Page 55 of Ghosts of the Dead

Now he’s tending to the fire in silence, keeping Autumn safe in another way I’ll never be able to.

I should be over there. I should be with her, making sure she’s okay. Patching up her fresh wounds like I’ve been taking care of her wrist.

Then I remember I’ve never been able to protect anyone I’ve ever cared about. So instead, I’m by the car, elbows deep in an engine that doesn’t need fixing.

We already know what’s wrong with the car. We’ve known for two days, but I can’t sit still. Can’t look at her sitting there with her shoulders curled forward and her whole body dimmed like someone turned her brightness down from the inside.

I slam my palm against the hood and move to the trunk of the car. Maybe there’s something in here that can distract me.

Mars glances over at the noise. There’s something in his eyes I don’t want to read. Something that looks too much like the guilt I already carry. I reach up and touch the scar running through my brow. Another reminder.

I look away and turn back to the trunk. Back to the largepiece of metal filled with bolts and rust and wires I keep pretending to understand. My fingers curl around the wrench I grab, then I drop it.

Shit.

My hand clenches around the edge of the trunk, and something in my chest snaps. The sound I make isn’t even human. I grab the crowbar and swing.

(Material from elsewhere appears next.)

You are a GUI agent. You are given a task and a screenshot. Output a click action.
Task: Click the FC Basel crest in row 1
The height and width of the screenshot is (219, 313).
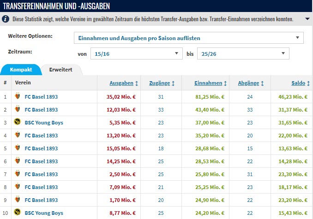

The back window of the car shatters with a sharp, glittering scream. Glass rains down onto the dirt around my boots.

I swing again. Driver’s side mirror. Gone.

Again.

Again.

Again.

Plastic, metal, and glass shower my body and the dirt. I don’t even feel a thing.

I don’t stop until I’m panting. Until my grip on the crowbar aches. Until the edges of the world go sharp and red. My pulse roars like thunder in my ears, and I raise the crowbar one more time. Then…I see her.

She’s there, right in front of me.

Autumn.

Fire demon.

Her eyes are wide as they take in the scene. She doesn’t say anything, but she doesn’t move, either. She plants herself between me and the car. If she thinks I’d go straight through her to get it, then she’s wrong, and she knows it. Luna flanks her, ready to sink her teeth into me if I even dare try.

My arm drops. The crowbar falls to the dirt with a heavy thud. Autumn’s hands rise and she presses her palms flat to my chest, right over my pounding heart that’s wearing a hole in my chest. I can feel the warmth of her skin radiating through my shirt, and it grounds me more than it should.

“Jace?” Her voice comes out soft and sweet, a stark contrast to the storm inside of me. “Are you okay? Becausewe’ll need to create a rotating breakdown schedule if you’re not. We can’t survive if both of us lose it.”

I glance down at her wrist. The bandage hangs loose from her arm. She must’ve been in the middle of letting Mars rewrap it when I caught her attention instead. She shouldn’t have stopped for me.

My gaze drifts over her, and I really look at her for the first time today.

Her tank top has gotten even shorter from all the fabric she’s torn off for bandages and a makeshift torch. If she keeps this up, she won’t have a shirt left at all.

The thought sends an unexpected heat through me that’s immediately followed by concern about her being protected from the elements.

“Does it still bother you?”

She blinks in surprise. “What?”

“Your wrist. Is it still hurting?”

She hesitates, and that tells me all I need to know. “No…not really. It’s healing.”